BEGIN

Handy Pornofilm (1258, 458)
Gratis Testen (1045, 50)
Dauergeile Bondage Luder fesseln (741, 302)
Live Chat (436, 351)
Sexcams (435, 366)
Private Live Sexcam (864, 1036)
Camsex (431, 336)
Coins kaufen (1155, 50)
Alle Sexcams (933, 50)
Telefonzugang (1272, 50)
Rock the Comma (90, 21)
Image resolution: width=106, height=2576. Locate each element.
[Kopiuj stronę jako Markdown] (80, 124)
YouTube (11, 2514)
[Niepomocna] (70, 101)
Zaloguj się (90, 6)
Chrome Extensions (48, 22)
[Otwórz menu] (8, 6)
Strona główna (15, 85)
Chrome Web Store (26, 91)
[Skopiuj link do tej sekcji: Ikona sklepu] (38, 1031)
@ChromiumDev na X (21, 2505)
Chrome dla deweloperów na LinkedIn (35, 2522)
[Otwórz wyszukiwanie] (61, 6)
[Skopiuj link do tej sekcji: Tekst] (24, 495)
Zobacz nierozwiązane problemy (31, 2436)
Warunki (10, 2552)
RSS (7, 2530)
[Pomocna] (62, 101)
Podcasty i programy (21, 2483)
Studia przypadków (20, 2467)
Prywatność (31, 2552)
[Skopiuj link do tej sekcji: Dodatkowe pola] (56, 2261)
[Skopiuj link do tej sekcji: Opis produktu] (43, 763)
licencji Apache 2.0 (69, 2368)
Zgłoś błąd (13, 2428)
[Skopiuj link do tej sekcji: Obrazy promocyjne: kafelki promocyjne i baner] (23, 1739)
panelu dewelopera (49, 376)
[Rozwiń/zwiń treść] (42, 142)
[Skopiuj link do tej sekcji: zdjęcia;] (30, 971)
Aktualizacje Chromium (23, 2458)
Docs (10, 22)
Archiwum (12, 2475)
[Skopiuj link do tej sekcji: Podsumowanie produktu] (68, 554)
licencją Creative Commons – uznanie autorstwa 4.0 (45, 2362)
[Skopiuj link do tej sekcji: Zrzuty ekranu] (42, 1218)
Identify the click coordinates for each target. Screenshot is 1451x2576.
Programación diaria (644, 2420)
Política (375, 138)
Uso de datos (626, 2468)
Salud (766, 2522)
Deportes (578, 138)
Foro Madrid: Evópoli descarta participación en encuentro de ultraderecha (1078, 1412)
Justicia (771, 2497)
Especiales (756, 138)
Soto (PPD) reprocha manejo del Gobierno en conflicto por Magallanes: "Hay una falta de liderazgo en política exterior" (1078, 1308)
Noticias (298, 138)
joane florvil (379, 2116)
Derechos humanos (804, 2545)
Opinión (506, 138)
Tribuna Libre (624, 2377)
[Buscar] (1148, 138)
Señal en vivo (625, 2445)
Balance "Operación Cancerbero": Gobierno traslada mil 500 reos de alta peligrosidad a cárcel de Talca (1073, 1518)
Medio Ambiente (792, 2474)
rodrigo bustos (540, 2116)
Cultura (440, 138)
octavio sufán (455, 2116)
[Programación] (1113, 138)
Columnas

END

**Your objective:** Every line of the records above needs to be given again exactly.

**Solution to this exercise:**
Handy Pornofilm (1258, 458)
Gratis Testen (1045, 50)
Dauergeile Bondage Luder fesseln (741, 302)
Live Chat (436, 351)
Sexcams (435, 366)
Private Live Sexcam (864, 1036)
Camsex (431, 336)
Coins kaufen (1155, 50)
Alle Sexcams (933, 50)
Telefonzugang (1272, 50)
Rock the Comma (90, 21)
Image resolution: width=106, height=2576. Locate each element.
[Kopiuj stronę jako Markdown] (80, 124)
YouTube (11, 2514)
[Niepomocna] (70, 101)
Zaloguj się (90, 6)
Chrome Extensions (48, 22)
[Otwórz menu] (8, 6)
Strona główna (15, 85)
Chrome Web Store (26, 91)
[Skopiuj link do tej sekcji: Ikona sklepu] (38, 1031)
@ChromiumDev na X (21, 2505)
Chrome dla deweloperów na LinkedIn (35, 2522)
[Otwórz wyszukiwanie] (61, 6)
[Skopiuj link do tej sekcji: Tekst] (24, 495)
Zobacz nierozwiązane problemy (31, 2436)
Warunki (10, 2552)
RSS (7, 2530)
[Pomocna] (62, 101)
Podcasty i programy (21, 2483)
Studia przypadków (20, 2467)
Prywatność (31, 2552)
[Skopiuj link do tej sekcji: Dodatkowe pola] (56, 2261)
[Skopiuj link do tej sekcji: Opis produktu] (43, 763)
licencji Apache 2.0 (69, 2368)
Zgłoś błąd (13, 2428)
[Skopiuj link do tej sekcji: Obrazy promocyjne: kafelki promocyjne i baner] (23, 1739)
panelu dewelopera (49, 376)
[Rozwiń/zwiń treść] (42, 142)
[Skopiuj link do tej sekcji: zdjęcia;] (30, 971)
Aktualizacje Chromium (23, 2458)
Docs (10, 22)
Archiwum (12, 2475)
[Skopiuj link do tej sekcji: Podsumowanie produktu] (68, 554)
licencją Creative Commons – uznanie autorstwa 4.0 (45, 2362)
[Skopiuj link do tej sekcji: Zrzuty ekranu] (42, 1218)
Identify the click coordinates for each target. Screenshot is 1451x2576.
Programación diaria (644, 2420)
Política (375, 138)
Uso de datos (626, 2468)
Salud (766, 2522)
Deportes (578, 138)
Foro Madrid: Evópoli descarta participación en encuentro de ultraderecha (1078, 1412)
Justicia (771, 2497)
Especiales (756, 138)
Soto (PPD) reprocha manejo del Gobierno en conflicto por Magallanes: "Hay una falta de liderazgo en política exterior" (1078, 1308)
Noticias (298, 138)
joane florvil (379, 2116)
Derechos humanos (804, 2545)
Opinión (506, 138)
Tribuna Libre (624, 2377)
[Buscar] (1148, 138)
Señal en vivo (625, 2445)
Balance "Operación Cancerbero": Gobierno traslada mil 500 reos de alta peligrosidad a cárcel de Talca (1073, 1518)
Medio Ambiente (792, 2474)
rodrigo bustos (540, 2116)
Cultura (440, 138)
octavio sufán (455, 2116)
[Programación] (1113, 138)
Columnas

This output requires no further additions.